Set task A
In the entries, duplicate the stretch from the line containing "Click the decryptAESBlock function call" through the end of the entries, and omit the pictures.

Document excerpt
This week, Shimano filed patents for a Dura-Ace 12 speed group with wireless, electronic shifting. A patent filing generally suggests an upcoming product release for Shimano (although not always!) Such a group would compete head-to-head with SRAM's eTap AXS wireless groups (current Dura-Ace offers an electronic shifting Di2 option, but it's wired, not wireless.)
Such a group is ideal for competitive cyclocross and gravel riding. Since my preference is for the shape of Shimano's lever hoods and their hydraulic brakes, my next bike will likely have a Shimano, wireless, electronic shifting group upon release - here's why.
In addition to the on-bike performance, I also love the ease of cleaning electronic shifting bike. There are no mechanical cables to worry about contaminating with grit or moisture, and it's just easier to clean and shine up a Di2 or AXS bike to get it ready to race without cable stops and braze-ons in the way.

Source material

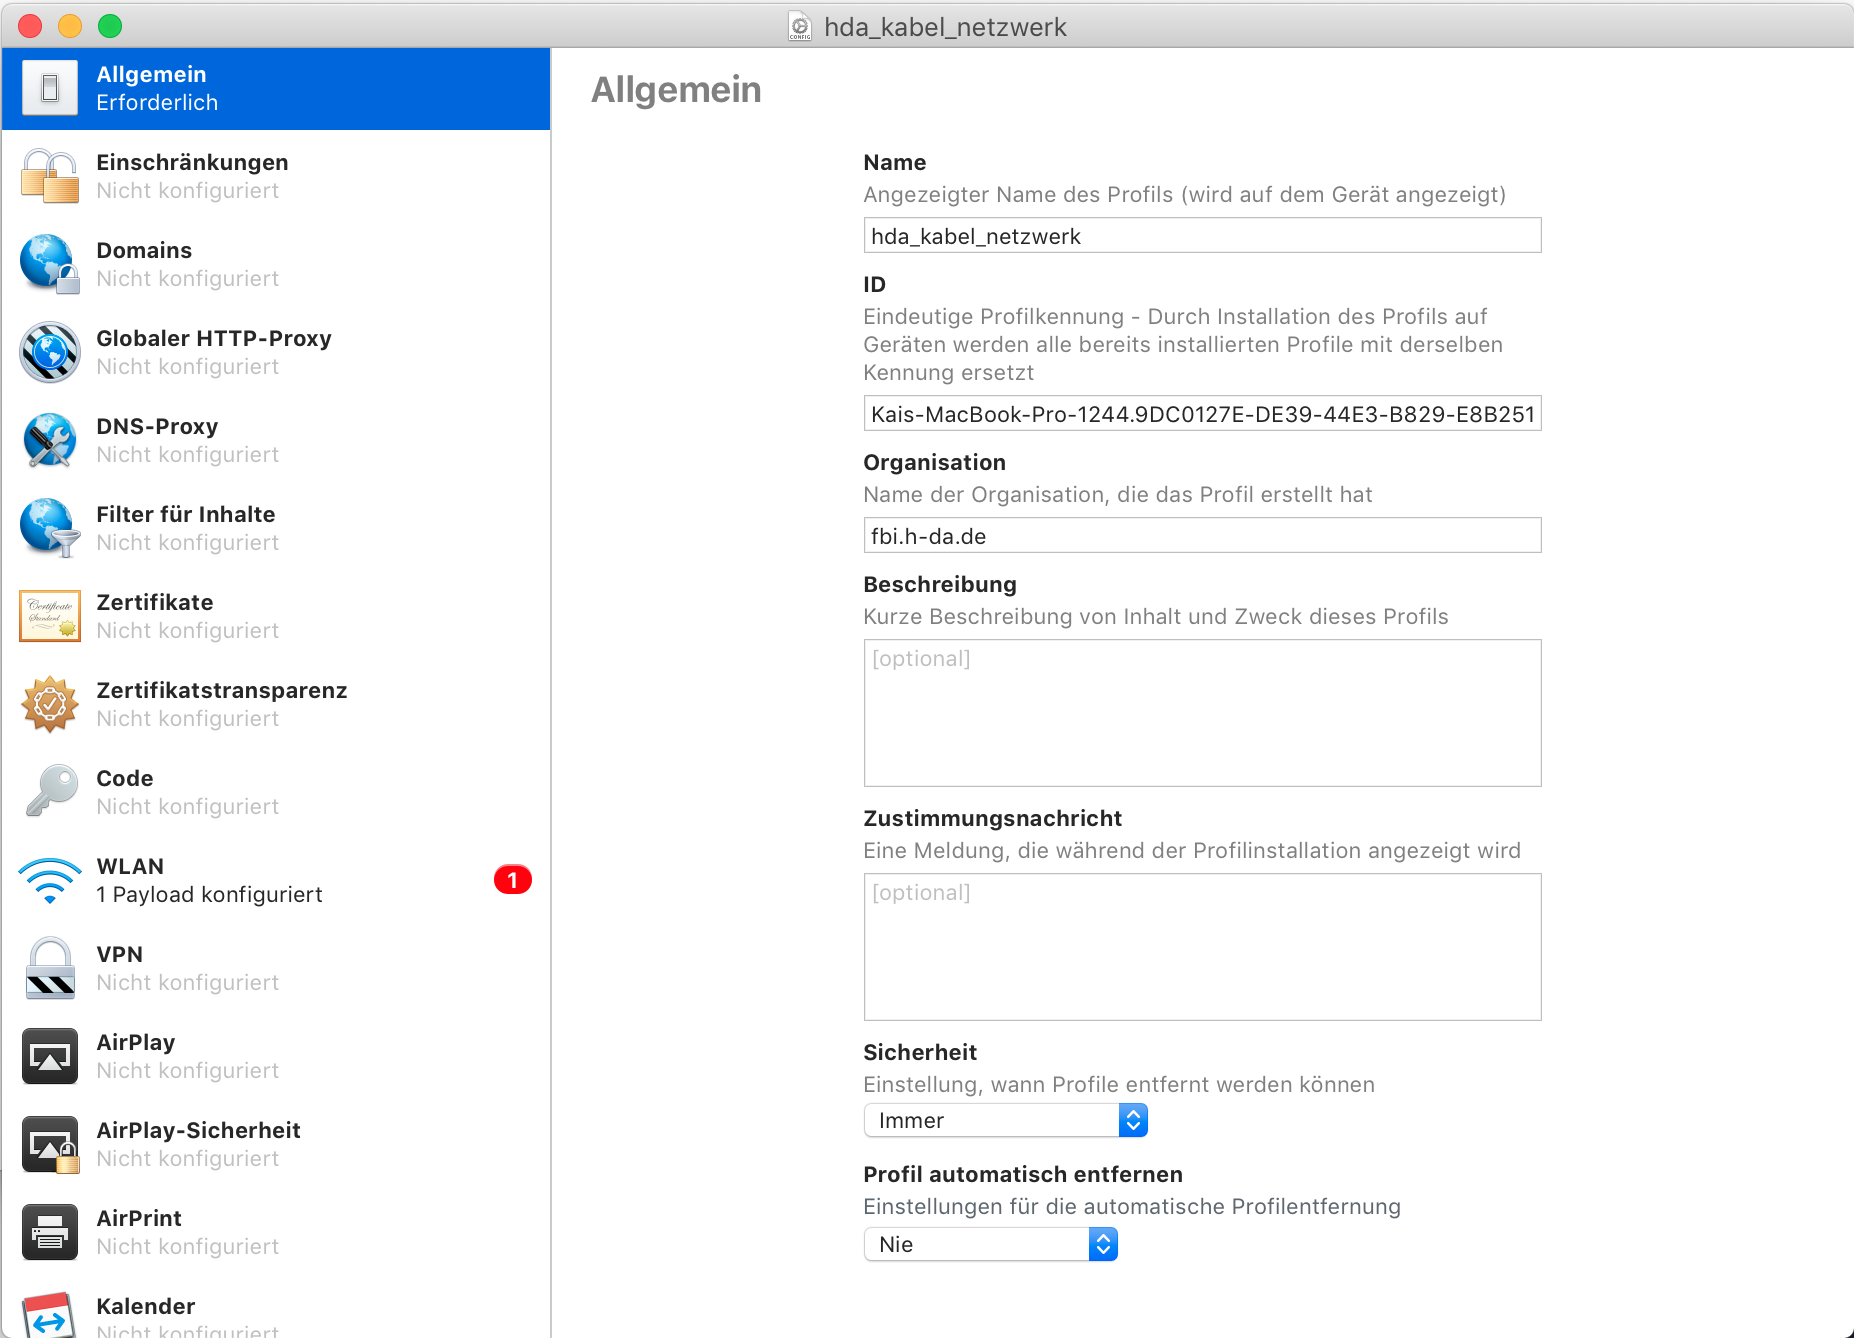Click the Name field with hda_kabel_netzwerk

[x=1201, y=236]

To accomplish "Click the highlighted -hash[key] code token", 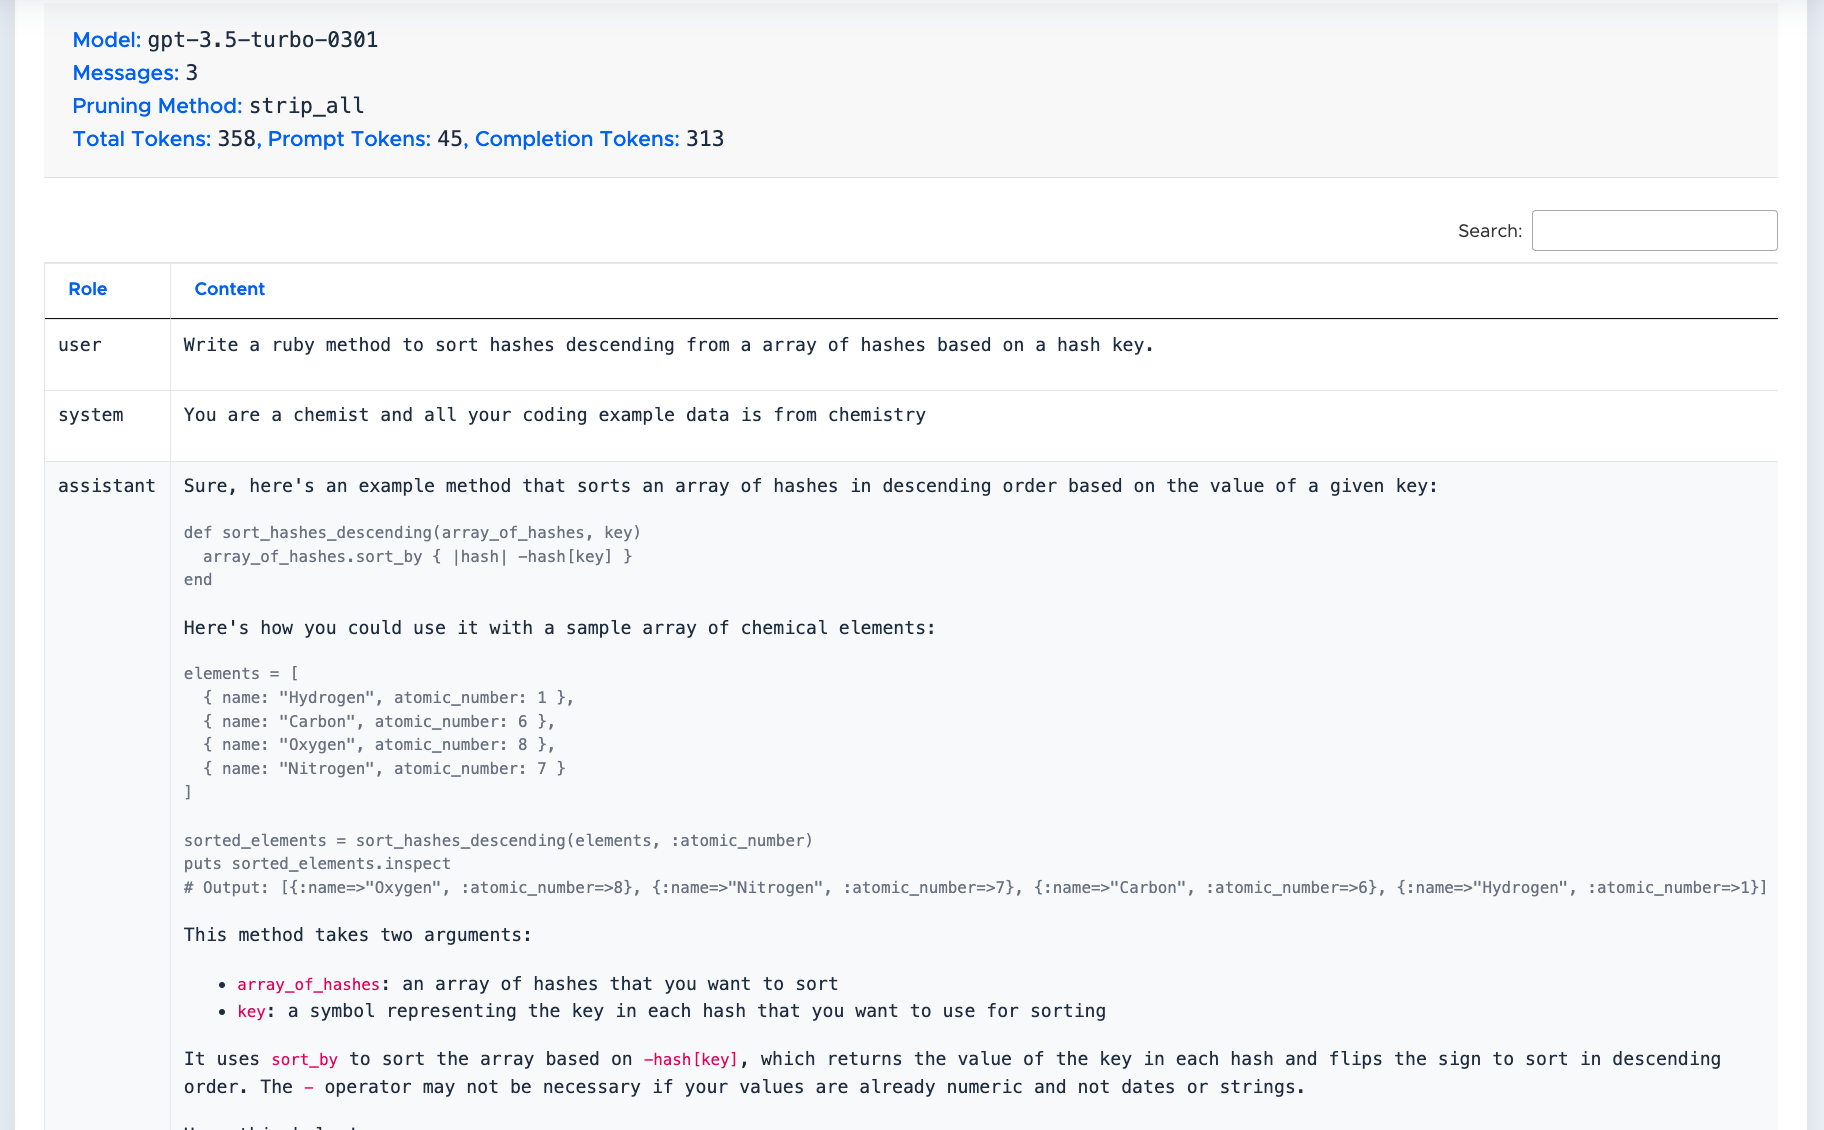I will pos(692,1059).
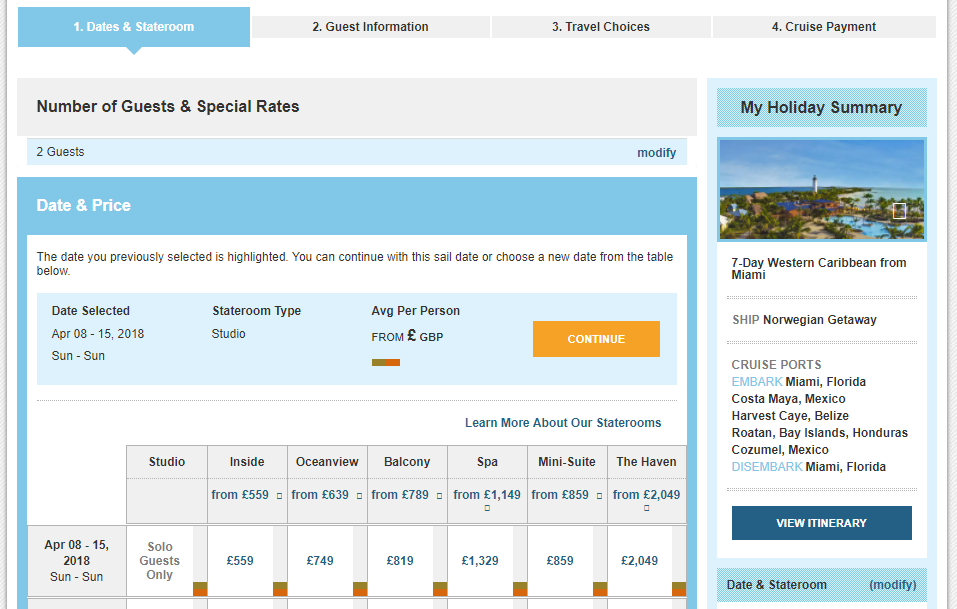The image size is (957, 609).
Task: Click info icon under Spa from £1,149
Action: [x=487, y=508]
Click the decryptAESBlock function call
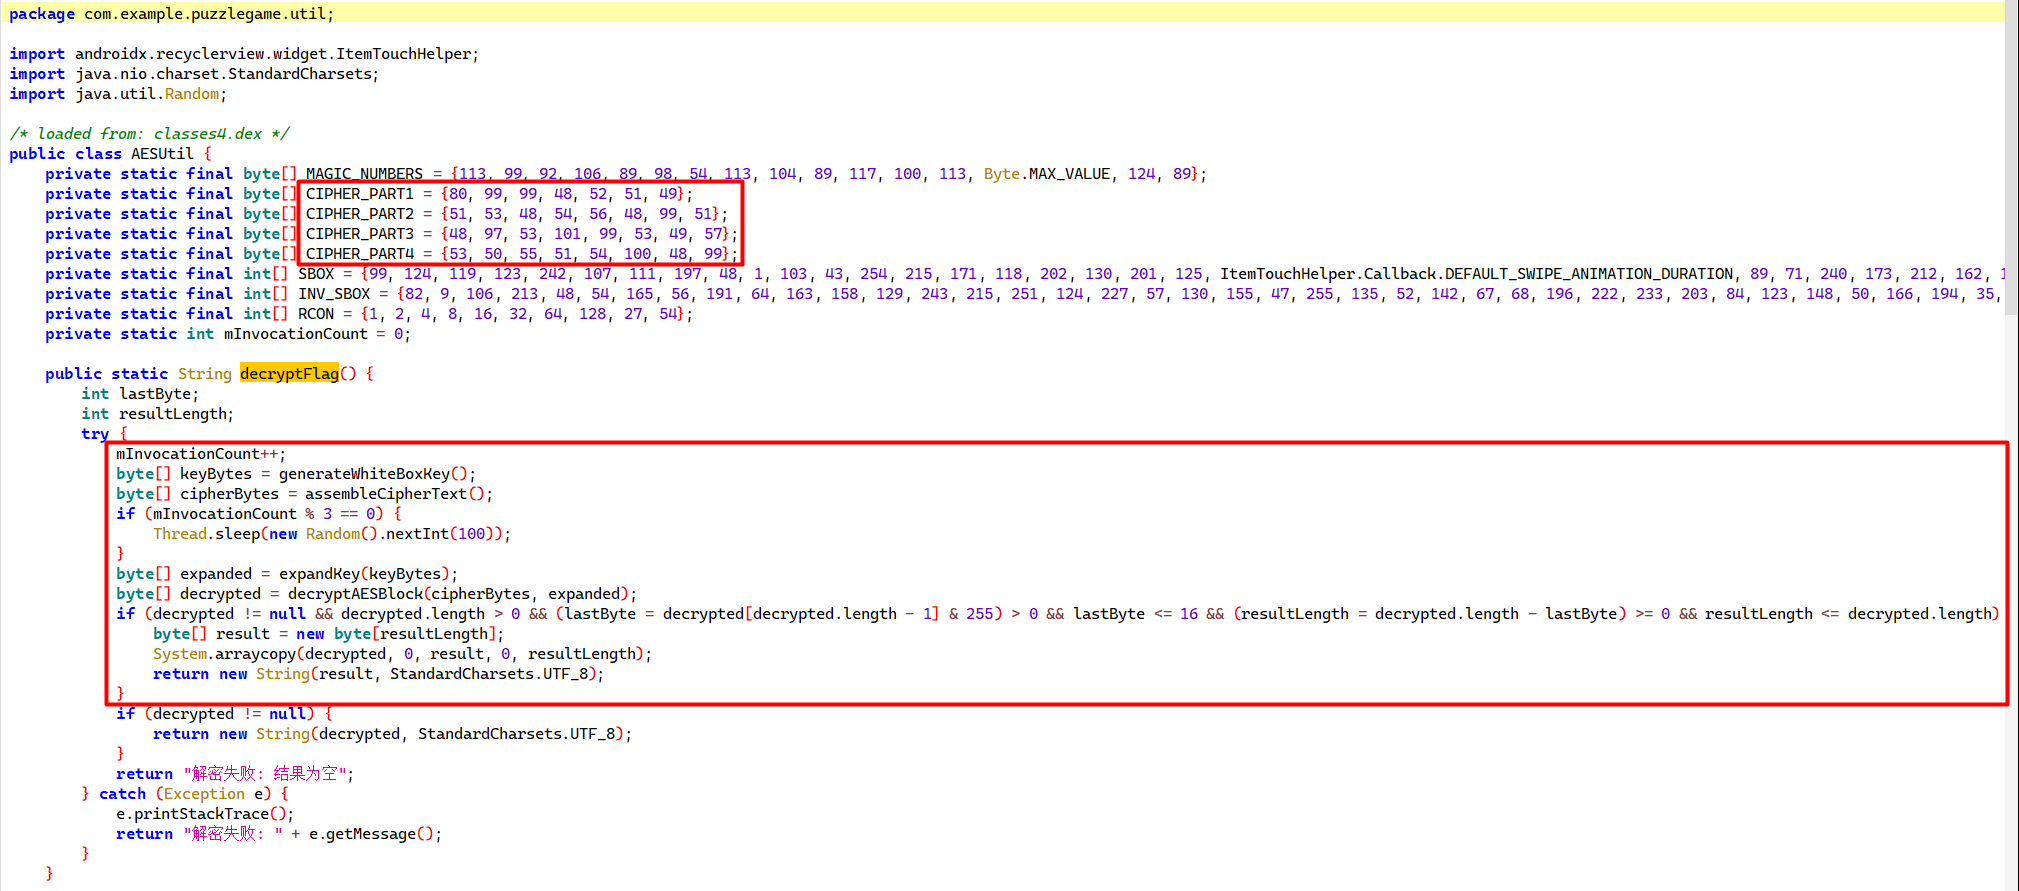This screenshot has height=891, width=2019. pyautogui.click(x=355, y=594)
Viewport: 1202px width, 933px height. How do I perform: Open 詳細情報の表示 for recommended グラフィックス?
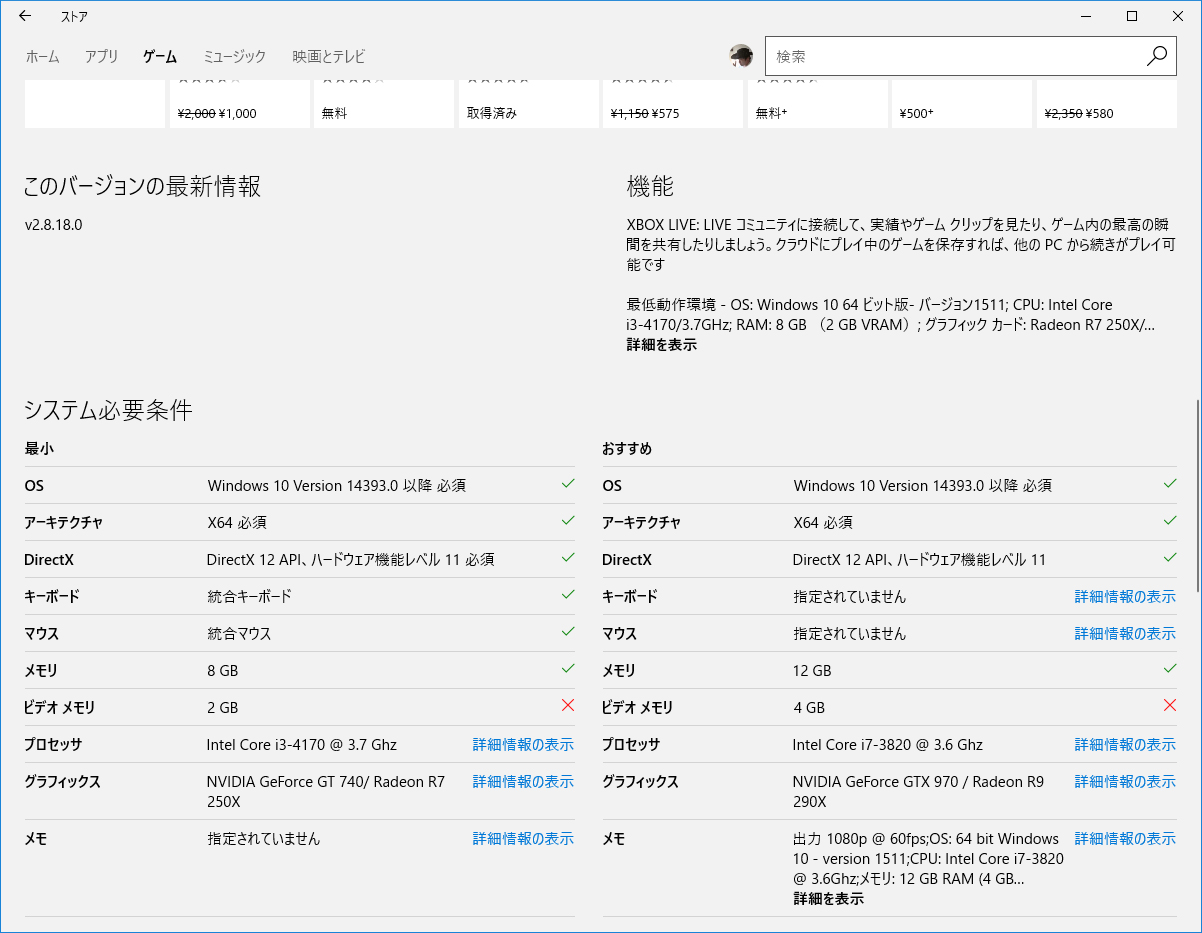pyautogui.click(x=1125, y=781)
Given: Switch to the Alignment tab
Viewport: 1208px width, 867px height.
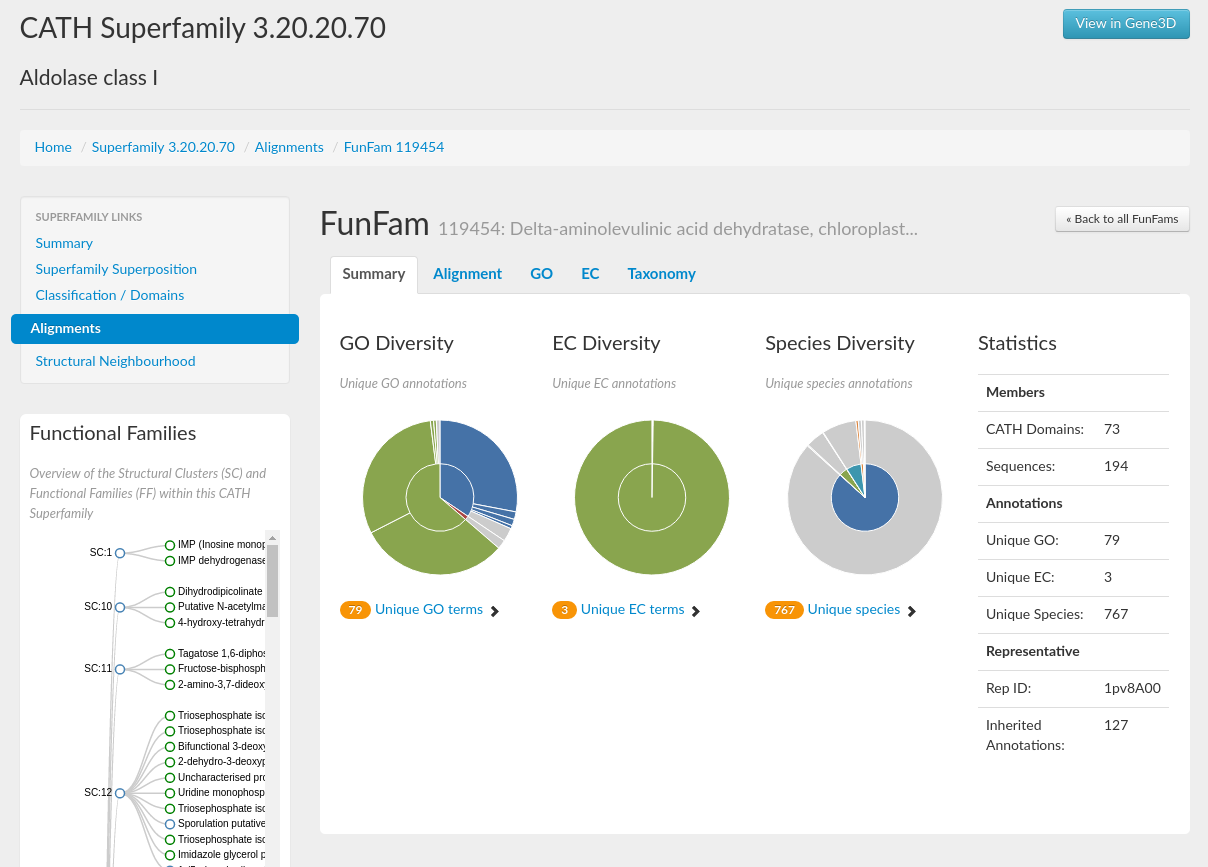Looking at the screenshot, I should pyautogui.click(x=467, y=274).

Set task B
According to the passage on Shimano's patent filing, which SRAM groups would a wireless 12-speed Dura-Ace group compete with head-to-head?

Reply A
Click the decryptAESBlock function call
This screenshot has height=891, width=2019. pyautogui.click(x=355, y=594)
Viewport: 1202px width, 933px height. How do I perform: Open 詳細情報の表示 for recommended グラフィックス?
pyautogui.click(x=1125, y=781)
Given: Switch to the Alignment tab
Viewport: 1208px width, 867px height.
Looking at the screenshot, I should pyautogui.click(x=467, y=274).

Reply B
SRAM's eTap AXS wireless groups.